For the most part, this is software you could call “stock Android,” with a few Pixel-specific tweaks. Google took the same strategy last year, and nearly all the Pixel-specific tweaks eventually made it back to AOSP. The main point is that the software matches Google’s Material Design guidelines, which is what all the Google apps and most third-party apps adhere to. With skinned phones, there’s usually a hard split in design—packed in apps follow the OEM’s design language and branding, and everything else follows Material Design. Buy a stock Android device, though, and you’re getting a phone that feels like a consistent, cohesive product no matter which app icons you tap on.

We already covered the vast majority of the Pixel 2’s software in our 20,000 word Android 8.0 Oreo review, so we’ll direct you there for the basics. Here, we’ll just cover what has been changed for the Pixel 2.

The biggest change the Pixel has over stock Android phones is “The Pixel Launcher,” which is Google’s custom home screen. This year the Google Search bar is back to being a bar again, and it’s now at the bottom of the screen. Previously, the Google shortcut lived at the top of the screen, but since the top of a 6-inch, 18:9 screen is really far away, this change makes a lot of sense for Pixel 2 XL users. There’s also a new top widget Google is calling “At a glance.” For now it shows the date and weather, but eventually this will turn into a kind of “Google Now” widget, showing upcoming calendar events and traffic information.

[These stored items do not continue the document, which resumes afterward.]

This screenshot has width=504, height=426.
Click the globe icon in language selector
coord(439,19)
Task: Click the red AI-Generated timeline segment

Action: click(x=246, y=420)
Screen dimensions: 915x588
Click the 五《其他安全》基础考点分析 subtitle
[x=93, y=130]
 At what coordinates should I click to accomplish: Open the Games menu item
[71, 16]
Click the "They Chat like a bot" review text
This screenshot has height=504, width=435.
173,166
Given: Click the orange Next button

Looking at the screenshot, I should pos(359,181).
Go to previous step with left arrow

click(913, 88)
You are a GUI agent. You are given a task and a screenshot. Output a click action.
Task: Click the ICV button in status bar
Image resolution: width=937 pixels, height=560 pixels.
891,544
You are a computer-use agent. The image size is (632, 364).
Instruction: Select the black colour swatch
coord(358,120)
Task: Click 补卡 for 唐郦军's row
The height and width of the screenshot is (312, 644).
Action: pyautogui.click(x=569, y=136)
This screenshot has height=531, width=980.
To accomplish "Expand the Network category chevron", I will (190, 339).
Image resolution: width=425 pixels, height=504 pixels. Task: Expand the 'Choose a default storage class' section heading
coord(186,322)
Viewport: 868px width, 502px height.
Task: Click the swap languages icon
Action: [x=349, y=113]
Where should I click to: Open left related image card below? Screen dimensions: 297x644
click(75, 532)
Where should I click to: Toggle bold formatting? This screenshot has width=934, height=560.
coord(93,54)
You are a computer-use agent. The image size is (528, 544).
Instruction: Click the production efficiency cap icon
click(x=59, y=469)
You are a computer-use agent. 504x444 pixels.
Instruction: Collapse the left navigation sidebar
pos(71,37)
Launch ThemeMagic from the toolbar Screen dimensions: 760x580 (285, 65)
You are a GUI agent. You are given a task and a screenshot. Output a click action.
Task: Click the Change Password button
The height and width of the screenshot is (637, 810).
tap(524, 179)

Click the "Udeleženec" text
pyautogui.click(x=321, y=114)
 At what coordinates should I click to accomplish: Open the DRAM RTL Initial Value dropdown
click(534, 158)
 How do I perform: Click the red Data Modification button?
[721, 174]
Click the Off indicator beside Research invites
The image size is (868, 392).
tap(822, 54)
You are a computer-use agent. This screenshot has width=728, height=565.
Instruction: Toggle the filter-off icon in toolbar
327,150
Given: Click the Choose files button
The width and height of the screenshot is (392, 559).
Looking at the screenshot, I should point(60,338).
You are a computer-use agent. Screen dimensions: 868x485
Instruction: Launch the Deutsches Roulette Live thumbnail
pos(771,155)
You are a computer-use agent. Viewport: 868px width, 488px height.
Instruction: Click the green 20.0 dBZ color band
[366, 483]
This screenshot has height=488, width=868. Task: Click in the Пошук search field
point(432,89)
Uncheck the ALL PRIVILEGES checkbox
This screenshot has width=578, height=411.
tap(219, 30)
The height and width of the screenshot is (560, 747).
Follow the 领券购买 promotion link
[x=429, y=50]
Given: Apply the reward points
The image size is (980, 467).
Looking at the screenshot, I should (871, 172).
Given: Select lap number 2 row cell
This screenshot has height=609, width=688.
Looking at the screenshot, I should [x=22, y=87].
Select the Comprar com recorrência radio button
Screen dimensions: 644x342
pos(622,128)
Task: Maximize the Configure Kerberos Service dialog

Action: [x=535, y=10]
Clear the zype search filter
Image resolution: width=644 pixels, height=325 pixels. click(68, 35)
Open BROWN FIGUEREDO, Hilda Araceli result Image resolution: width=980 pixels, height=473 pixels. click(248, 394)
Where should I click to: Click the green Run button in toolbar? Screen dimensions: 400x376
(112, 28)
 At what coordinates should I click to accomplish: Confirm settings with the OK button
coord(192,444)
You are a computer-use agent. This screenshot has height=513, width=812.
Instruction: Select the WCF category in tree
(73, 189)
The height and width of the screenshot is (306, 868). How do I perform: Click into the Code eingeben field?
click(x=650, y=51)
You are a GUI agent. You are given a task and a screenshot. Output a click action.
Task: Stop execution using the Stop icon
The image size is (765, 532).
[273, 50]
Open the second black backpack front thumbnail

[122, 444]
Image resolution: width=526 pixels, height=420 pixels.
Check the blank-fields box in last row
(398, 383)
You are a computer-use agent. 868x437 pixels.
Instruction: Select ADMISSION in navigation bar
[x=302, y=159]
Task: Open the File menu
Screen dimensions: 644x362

The big downside to Google’s first-party launches is always the lack of customizability. You can’t turn off the Google bar or “at a glance” widget, nor can you move them. There’s also no way to adjust the icon grid if you prefer setting a larger display density. It’s super easy to change to a third-party launcher, though, and one like Nova Launcher will give you Google-like design with tons of customizability.

Depending on what wallpaper you set, the Pixel 2 will automatically re-theme some UI elements to preserve contrast and match theming. If you change to a dark wallpaper, you’ll automatically get a dark-themed app drawer and Quick Settings, while the Google bar will desaturate to a white-on-gray mode. If you pick a light-colored wallpaper, the system UI, Google bar, and date widget will turn a contrasting dark color. The Google Bar really has a mind of its own. On the default wallpaper, you get a colored “G” logo. Changing the wallpaper to anything else will kick over to a desaturated dark or white logo, depending on the wallpaper. (There are no hard settings for any of this; it’s all automatic.) The dark theming is also limited to just the app drawer and Quick Settings. The Notification panel, settings, and other system UI components will always be white.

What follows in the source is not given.